La fortezza si deve temperare con la dolcezza, secondo il modello di chi è “mite e umile di cuore” (Mt 11,29). Nel guidare i fedeli, il Vescovo procuri di armonizzare il ministero della misericordia con l’autorità del governo, la dolcezza con la forza, il perdono con la giustizia, consapevole che “certe situazioni, infatti, non si superano con l’asprezza o la durezza, né con modi imperiosi, bensì più con l’ammaestramento che col comando, con l’ammonimento che con la minaccia” (125).

Al tempo stesso, il Vescovo deve operare con l’umiltà che nasce dalla consapevolezza della propria debolezza, la quale – come afferma San Gregorio Magno – è la prima virtù (126). Infatti egli sa di aver bisogno della compassione dei fratelli, come tutti gli altri cristiani, e come loro è obbligato a preoccuparsi della propria salvezza “con timore e tremore” (Ph 2,12). Inoltre, la quotidiana cura pastorale, che offre al Vescovo maggiori possibilità di prendere decisioni a propria discrezione, gli presenta anche più occasioni di errore, quantunque in buona fede: ciò lo induce ad essere aperto al dialogo con gli altri e incline a chiedere e accettare i consigli altrui, sempre disposto ad imparare.


43 L’obbedienza alla volontà di Dio. Cristo, fattosi “obbediente fino alla morte e alla morte di croce” (Ph 2,8), (Cristo) il cui cibo fu la volontà del Padre (cf. Gv Jn 4,34), sta continuamente innanzi agli occhi del Vescovo come il più alto esempio di quell’obbedienza che fu causa della nostra giustificazione (cf. Rm Rm 5,19).

Conformandosi a Cristo, il Vescovo rende uno splendido servizio all’unità e alla comunione ecclesiale e, con la sua condotta, dimostra che nella Chiesa nessuno può legittimamente comandare agli altri se prima non offre se stesso come esempio di obbedienza alla Parola di Dio e all’autorità della Chiesa (127).


44 Il celibato e la perfetta continenza. Il celibato, promesso solennemente prima di ricevere gli Ordini sacri, richiede al Vescovo di vivere la continenza “per amore del regno dei cieli” (Mt 19,12), sulle orme di Gesù vergine, in modo da dimostrare a Dio e alla Chiesa il suo amore indiviso e la sua totale disponibilità al servizio, e offrire al mondo una fulgida testimonianza del Regno futuro (128).

Anche per questo motivo il Vescovo, confidando nell’aiuto divino, pratichi volentieri la mortificazione del cuore e del corpo, non solo come esercizio di disciplina ascetica, ma anche e più per portare in se stesso “la morte di Gesù” (2Co 4,10). Infine col suo esempio e la sua parola, con la sua azione paterna e vigile il Vescovo non può ignorare o tralasciare l’impegno di offrire al mondo la verità di una Chiesa santa e casta, nei suoi ministri e nei suoi fedeli. Nei casi in cui si verifichino situazioni di scandalo, specie da parte dei ministri della Chiesa, il Vescovo deve essere forte e deciso, giusto e sereno nei suoi interventi. In tali deplorevoli casi, il Vescovo è tenuto ad intervenire prontamente, secondo le norme canoniche stabilite, sia per il bene spirituale delle persone coinvolte, sia per la riparazione dello scandalo, sia per la protezione e l’aiuto alle vittime. Operando in questo modo e vivendo in perfetta castità, il pastore precede il suo gregge come Cristo, lo Sposo che ha donato la sua vita per noi e che ha lasciato a tutti l’esempio di un amore limpido e verginale e, perciò, anche fecondo e universale.

──────────

Esercizi
1. Nel testo sul ministero del Vescovo, quando viene promesso il celibato?
2. Trascrivi alla lettera tutte le voci del dataset riportate più sotto.
Il testo e le voci non hanno alcun legame tra loro.

──────────

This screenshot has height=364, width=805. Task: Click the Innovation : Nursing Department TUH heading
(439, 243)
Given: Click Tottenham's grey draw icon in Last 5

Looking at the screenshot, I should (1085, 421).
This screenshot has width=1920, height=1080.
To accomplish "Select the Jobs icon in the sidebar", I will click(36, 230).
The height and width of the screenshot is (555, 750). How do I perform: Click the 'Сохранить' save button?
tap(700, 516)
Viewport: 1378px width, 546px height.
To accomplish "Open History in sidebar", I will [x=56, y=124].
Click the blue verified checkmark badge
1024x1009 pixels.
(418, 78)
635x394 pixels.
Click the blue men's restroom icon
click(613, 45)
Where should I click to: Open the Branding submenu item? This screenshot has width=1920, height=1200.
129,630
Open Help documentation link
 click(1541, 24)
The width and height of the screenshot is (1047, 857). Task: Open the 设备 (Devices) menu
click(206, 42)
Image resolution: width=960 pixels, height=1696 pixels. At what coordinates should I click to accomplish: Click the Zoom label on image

──────────

Risposte per esercizio
1. Solennemente, prima di ricevere gli Ordini sacri.

2.
This screenshot has height=364, width=805. Task: Click the Innovation : Nursing Department TUH heading
(439, 243)
Given: Click Tottenham's grey draw icon in Last 5

Looking at the screenshot, I should (1085, 421).
This screenshot has width=1920, height=1080.
To accomplish "Select the Jobs icon in the sidebar", I will click(36, 230).
The height and width of the screenshot is (555, 750). How do I perform: Click the 'Сохранить' save button?
tap(700, 516)
Viewport: 1378px width, 546px height.
To accomplish "Open History in sidebar", I will [x=56, y=124].
Click the blue verified checkmark badge
1024x1009 pixels.
(418, 78)
635x394 pixels.
Click the blue men's restroom icon
click(613, 45)
Where should I click to: Open the Branding submenu item? This screenshot has width=1920, height=1200.
129,630
Open Help documentation link
 click(1541, 24)
The width and height of the screenshot is (1047, 857). Task: Open the 设备 (Devices) menu
click(206, 42)
Image resolution: width=960 pixels, height=1696 pixels. At what coordinates should I click to accomplish: Click the Zoom label on image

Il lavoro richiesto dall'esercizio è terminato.